Consider the map $f: S \to S$, such that $f: \phi \mapsto \omega \phi$. Let $\omega \in (-1,1)$. This map is not surjective, so it has $\text{deg}(f) =0$. However, if we use the degree formula
$$ \text{deg}(f) = \frac{\int_S df(\Omega)}{\int_S \Omega}$$
we get $\text{deg}(f) = \omega$. Why is that?
What about for $\omega \in \mathbb{R}$ ?
As student_du_05 pointed out, this map is not well defined unless $\omega = 0$ (then the degree formula gives $\mathop{\mathrm{deg}}(f)=0$).
The circle $S$ is defined as $\mathbb{R}$ with points $a$, $b$ identified if $a=b+2\pi n$ for some integer $n$. In order for a map $S\to S$ to be well defined, equivalence classes of points in $\mathbb{R}$ must get sent to other equivalence classes.

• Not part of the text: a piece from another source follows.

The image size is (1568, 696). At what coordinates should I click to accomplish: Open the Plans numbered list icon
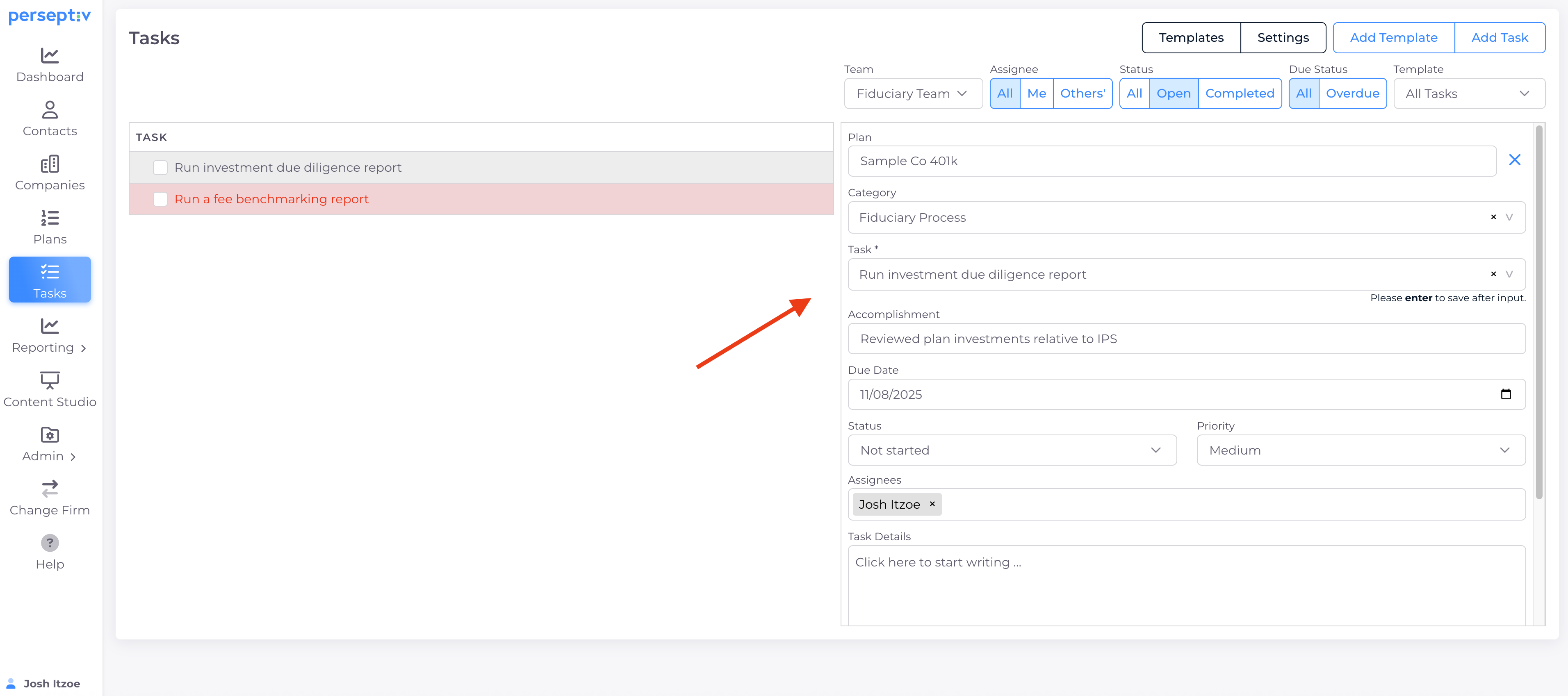coord(50,218)
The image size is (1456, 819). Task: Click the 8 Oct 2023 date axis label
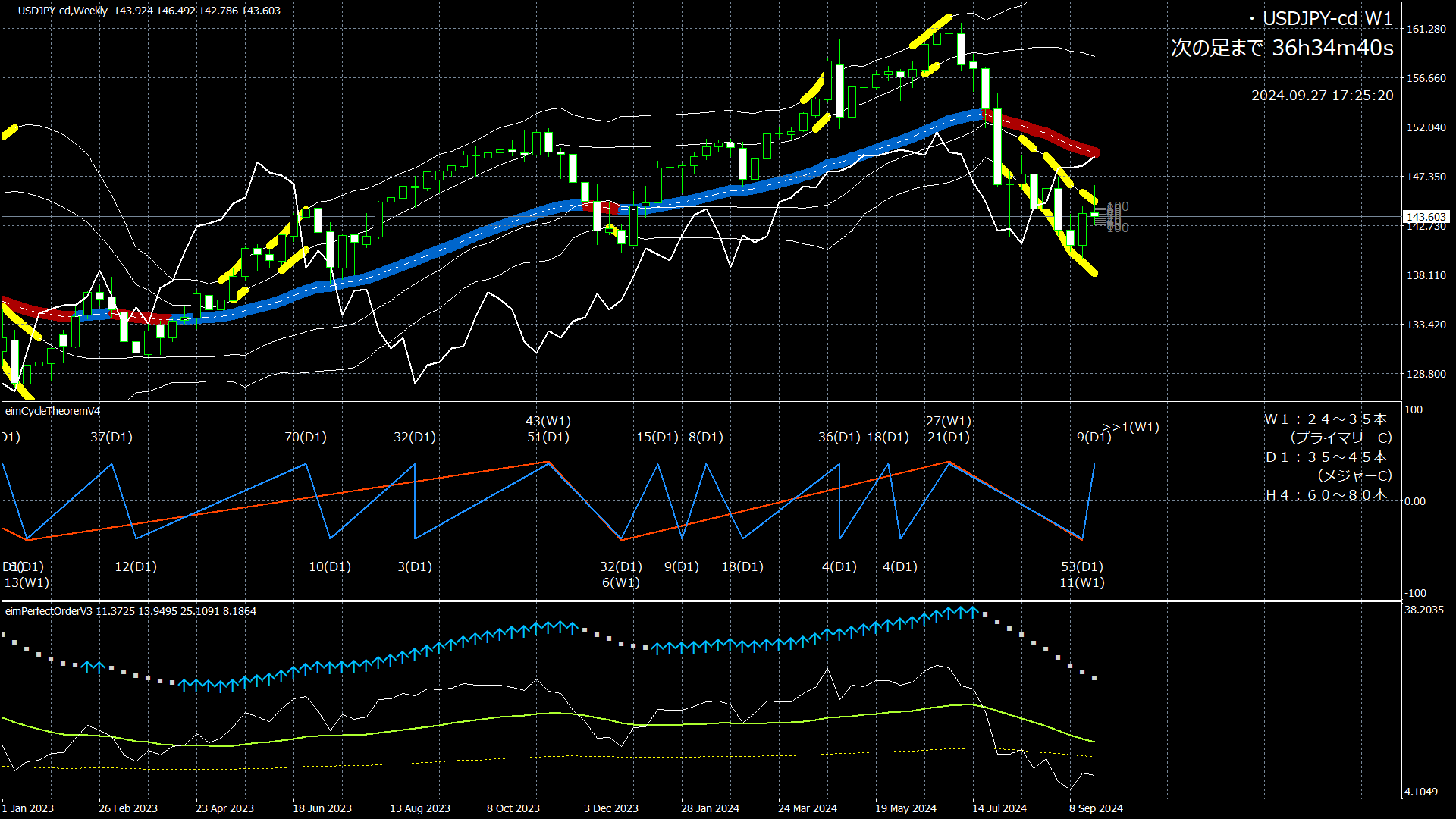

If the map $f$ is well defined, assuming $a=b+2\pi n$, the image of $a$ is $f(a)=\omega a= \omega b + 2\pi \omega n$. This is in the same equivalence class as $f(b)=\omega b$ if and only if $2\pi \omega n$ is an integer multiple of $2\pi$ for all $n$. This is only the case if $\omega\in\mathbb{Z}$. In such a case the degree formula will give the correct answer.